▶ _PROBLEM STATEMENT_
All records should be reproduced verbatim.

□ □ □ □ □ □ □

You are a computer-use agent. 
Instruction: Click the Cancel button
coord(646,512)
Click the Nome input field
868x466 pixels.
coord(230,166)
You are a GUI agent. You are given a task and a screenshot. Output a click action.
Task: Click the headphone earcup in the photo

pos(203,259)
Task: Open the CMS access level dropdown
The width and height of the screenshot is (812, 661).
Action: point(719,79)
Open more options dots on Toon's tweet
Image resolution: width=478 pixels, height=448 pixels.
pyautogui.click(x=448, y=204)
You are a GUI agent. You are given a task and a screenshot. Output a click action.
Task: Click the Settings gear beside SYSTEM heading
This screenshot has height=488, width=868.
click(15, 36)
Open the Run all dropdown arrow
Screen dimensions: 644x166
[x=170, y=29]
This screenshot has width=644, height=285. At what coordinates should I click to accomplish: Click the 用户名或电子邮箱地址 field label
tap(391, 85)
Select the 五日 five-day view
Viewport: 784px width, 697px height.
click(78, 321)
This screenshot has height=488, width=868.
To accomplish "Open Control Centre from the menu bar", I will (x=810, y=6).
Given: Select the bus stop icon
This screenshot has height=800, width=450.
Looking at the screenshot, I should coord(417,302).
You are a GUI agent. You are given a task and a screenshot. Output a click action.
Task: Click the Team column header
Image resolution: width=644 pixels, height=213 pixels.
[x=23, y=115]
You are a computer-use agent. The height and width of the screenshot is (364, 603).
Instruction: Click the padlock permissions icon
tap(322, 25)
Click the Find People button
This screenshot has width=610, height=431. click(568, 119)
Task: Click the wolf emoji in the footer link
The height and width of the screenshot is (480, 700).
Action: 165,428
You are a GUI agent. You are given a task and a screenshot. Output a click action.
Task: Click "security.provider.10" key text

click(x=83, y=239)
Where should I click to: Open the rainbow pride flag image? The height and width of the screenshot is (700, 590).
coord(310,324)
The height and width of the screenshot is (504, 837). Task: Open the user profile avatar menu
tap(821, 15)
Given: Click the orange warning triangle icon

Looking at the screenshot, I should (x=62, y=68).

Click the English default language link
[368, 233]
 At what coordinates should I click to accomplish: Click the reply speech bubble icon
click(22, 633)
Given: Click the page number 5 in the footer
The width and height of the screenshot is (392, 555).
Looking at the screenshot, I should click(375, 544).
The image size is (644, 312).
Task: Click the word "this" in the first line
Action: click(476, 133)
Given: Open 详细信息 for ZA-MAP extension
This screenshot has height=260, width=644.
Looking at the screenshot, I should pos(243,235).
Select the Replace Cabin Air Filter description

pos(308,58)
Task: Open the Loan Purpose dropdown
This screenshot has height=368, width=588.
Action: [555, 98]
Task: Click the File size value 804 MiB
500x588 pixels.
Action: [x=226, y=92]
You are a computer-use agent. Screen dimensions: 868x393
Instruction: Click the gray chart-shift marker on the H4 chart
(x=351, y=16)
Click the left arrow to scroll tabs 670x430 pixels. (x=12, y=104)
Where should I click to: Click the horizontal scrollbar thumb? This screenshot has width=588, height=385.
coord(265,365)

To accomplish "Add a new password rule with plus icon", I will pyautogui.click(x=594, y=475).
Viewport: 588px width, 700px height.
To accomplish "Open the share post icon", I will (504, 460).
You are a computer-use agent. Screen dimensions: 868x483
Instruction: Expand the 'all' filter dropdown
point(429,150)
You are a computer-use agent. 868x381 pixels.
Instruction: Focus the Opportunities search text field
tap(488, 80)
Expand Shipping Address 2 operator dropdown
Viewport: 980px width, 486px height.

□ □ □ □ □ □ □

▶ _FINISHED EXERCISE_
You are a computer-use agent. 
Instruction: Click the Cancel button
coord(646,512)
Click the Nome input field
868x466 pixels.
coord(230,166)
You are a GUI agent. You are given a task and a screenshot. Output a click action.
Task: Click the headphone earcup in the photo

pos(203,259)
Task: Open the CMS access level dropdown
The width and height of the screenshot is (812, 661).
Action: point(719,79)
Open more options dots on Toon's tweet
Image resolution: width=478 pixels, height=448 pixels.
pyautogui.click(x=448, y=204)
You are a GUI agent. You are given a task and a screenshot. Output a click action.
Task: Click the Settings gear beside SYSTEM heading
This screenshot has height=488, width=868.
click(15, 36)
Open the Run all dropdown arrow
Screen dimensions: 644x166
[x=170, y=29]
This screenshot has width=644, height=285. At what coordinates should I click to accomplish: Click the 用户名或电子邮箱地址 field label
tap(391, 85)
Select the 五日 five-day view
Viewport: 784px width, 697px height.
click(78, 321)
This screenshot has height=488, width=868.
To accomplish "Open Control Centre from the menu bar", I will (x=810, y=6).
Given: Select the bus stop icon
This screenshot has height=800, width=450.
Looking at the screenshot, I should coord(417,302).
You are a GUI agent. You are given a task and a screenshot. Output a click action.
Task: Click the Team column header
Image resolution: width=644 pixels, height=213 pixels.
[x=23, y=115]
You are a computer-use agent. The height and width of the screenshot is (364, 603).
Instruction: Click the padlock permissions icon
tap(322, 25)
Click the Find People button
This screenshot has width=610, height=431. click(568, 119)
Task: Click the wolf emoji in the footer link
The height and width of the screenshot is (480, 700).
Action: 165,428
You are a GUI agent. You are given a task and a screenshot. Output a click action.
Task: Click "security.provider.10" key text

click(x=83, y=239)
Where should I click to: Open the rainbow pride flag image? The height and width of the screenshot is (700, 590).
coord(310,324)
The height and width of the screenshot is (504, 837). Task: Open the user profile avatar menu
tap(821, 15)
Given: Click the orange warning triangle icon

Looking at the screenshot, I should (x=62, y=68).

Click the English default language link
[368, 233]
 At what coordinates should I click to accomplish: Click the reply speech bubble icon
click(22, 633)
Given: Click the page number 5 in the footer
The width and height of the screenshot is (392, 555).
Looking at the screenshot, I should click(375, 544).
The image size is (644, 312).
Task: Click the word "this" in the first line
Action: click(476, 133)
Given: Open 详细信息 for ZA-MAP extension
This screenshot has height=260, width=644.
Looking at the screenshot, I should pos(243,235).
Select the Replace Cabin Air Filter description

pos(308,58)
Task: Open the Loan Purpose dropdown
This screenshot has height=368, width=588.
Action: [555, 98]
Task: Click the File size value 804 MiB
500x588 pixels.
Action: [x=226, y=92]
You are a computer-use agent. Screen dimensions: 868x393
Instruction: Click the gray chart-shift marker on the H4 chart
(x=351, y=16)
Click the left arrow to scroll tabs 670x430 pixels. (x=12, y=104)
Where should I click to: Click the horizontal scrollbar thumb? This screenshot has width=588, height=385.
coord(265,365)

To accomplish "Add a new password rule with plus icon", I will pyautogui.click(x=594, y=475).
Viewport: 588px width, 700px height.
To accomplish "Open the share post icon", I will (504, 460).
You are a computer-use agent. Screen dimensions: 868x483
Instruction: Expand the 'all' filter dropdown
point(429,150)
You are a computer-use agent. 868x381 pixels.
Instruction: Focus the Opportunities search text field
tap(488, 80)
Expand Shipping Address 2 operator dropdown
Viewport: 980px width, 486px height.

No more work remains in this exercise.